The 2006 Colorado gubernatorial election was held on November 7, 2006. Incumbent Republican governor Bill Owens was unable to run due to term limits, and the election was won by Democratic nominee Bill Ritter.

Democratic primary

Candidates
Bill Ritter, former District Attorney of Denver

Campaign
In the leadup to the Democratic primary, Bill Ritter, the former District Attorney of Denver, emerged as the leading Democratic candidate. Though several other prominent state Democrats, including Denver Mayor John Hickenlooper and State House Speaker Andrew Romanoff, considered running for Governor, both ultimately declined to do so. State Representative Gary Lindstrom, the only other candidate besides Ritter in the race, ended his campaign on February 28, 2006. Ritter's personal opposition to abortion motivated pro-choice leaders in the state party to seek alternatives to him, but none ultimately materialized, and opposition to Ritter softened with his pledge to not alter the state's liberal abortion laws.

⁂

* [Stated task 1]
Reproduce the passage on the 2006 Colorado governor's race word for word, from "The 2006 Colorado" to "nominee Bill Ritter.", including both of those phrases.
* [Stated task 2]
Write the next part of the passage on the 2006 Colorado governor's race, picking up after its final sentence.
The data items that follow are a separate set of material, unrelated to the passage on the election.

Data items

⁂

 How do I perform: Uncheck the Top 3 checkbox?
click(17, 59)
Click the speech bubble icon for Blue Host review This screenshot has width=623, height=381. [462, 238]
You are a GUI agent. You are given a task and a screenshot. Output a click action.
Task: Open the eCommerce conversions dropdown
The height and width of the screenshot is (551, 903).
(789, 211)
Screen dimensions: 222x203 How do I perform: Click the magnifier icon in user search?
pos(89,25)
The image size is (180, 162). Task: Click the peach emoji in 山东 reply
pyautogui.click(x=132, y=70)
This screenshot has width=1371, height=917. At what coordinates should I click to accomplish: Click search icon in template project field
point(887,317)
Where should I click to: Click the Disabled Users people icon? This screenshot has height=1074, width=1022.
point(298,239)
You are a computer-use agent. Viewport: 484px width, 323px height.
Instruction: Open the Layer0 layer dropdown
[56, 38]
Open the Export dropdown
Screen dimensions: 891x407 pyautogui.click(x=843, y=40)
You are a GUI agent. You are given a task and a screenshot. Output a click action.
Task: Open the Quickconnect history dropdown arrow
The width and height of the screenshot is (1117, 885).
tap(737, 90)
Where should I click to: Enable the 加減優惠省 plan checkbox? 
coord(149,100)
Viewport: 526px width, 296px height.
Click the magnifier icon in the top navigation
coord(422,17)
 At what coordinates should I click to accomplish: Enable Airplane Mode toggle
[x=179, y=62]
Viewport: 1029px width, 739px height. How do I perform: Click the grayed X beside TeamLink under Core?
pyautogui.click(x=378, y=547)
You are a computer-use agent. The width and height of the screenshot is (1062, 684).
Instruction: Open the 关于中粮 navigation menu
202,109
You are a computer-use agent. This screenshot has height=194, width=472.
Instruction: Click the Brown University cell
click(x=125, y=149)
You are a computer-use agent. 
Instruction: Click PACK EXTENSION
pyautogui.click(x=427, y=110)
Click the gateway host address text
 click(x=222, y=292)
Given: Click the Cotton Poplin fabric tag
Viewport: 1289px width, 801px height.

⁂

* [Expected output 1]
The 2006 Colorado gubernatorial election was held on November 7, 2006. Incumbent Republican governor Bill Owens was unable to run due to term limits, and the election was won by Democratic nominee Bill Ritter.

* [Expected output 2]
Results

Republican primary

Candidates
 Bob Beauprez, U.S. Congressman from Colorado's 7th congressional district

Campaign
With popular two-term Governor Bill Owens barred from seeking re-election, an open race developed for the Republican nomination to succeed him. The race looked like it would be between Congressman Bob Beauprez, who represented the swingy Denver suburbs in Congress, and former University of Denver President Marc Holtzman. The race between Beauprez and Holtzman was contentious. Beauprez accused Holtzman of ethics violations, including making false allegations that the campaign's email list was stolen, providing falsified poll results to the Denver Post, and using a separate state campaign committee as a "shadow gubernatorial campaign." Holtzman, meanwhile, accused Beauprez of being part of the "politics of power" that he argued had taken the party away from its conservative values, pointing to Beauprez's support of Referendum C in 2005, which allowed the state to hold onto excess tax revenues rather than refund surpluses.

In the end, the campaign between the two frontrunners fizzled. Beauprez won a landslide victory at the state Republican convention, denying Holtzman a spot on the ballot. Holtzman's efforts to collect signatures to win a spot on the ballot were ultimately in vain, with the Colorado Supreme Court ruling in June that he had failed to submit enough signatures. In response, Holtzman suspended his campaign and endorsed Beauprez, who won the Republican primary unopposed.

Results

Campaign

Predictions

Polling

Results

See also
U.S. gubernatorial elections, 2006
State of Colorado
Governors of Colorado
List of Colorado ballot measures

References

External links
Official campaign websites (Archived)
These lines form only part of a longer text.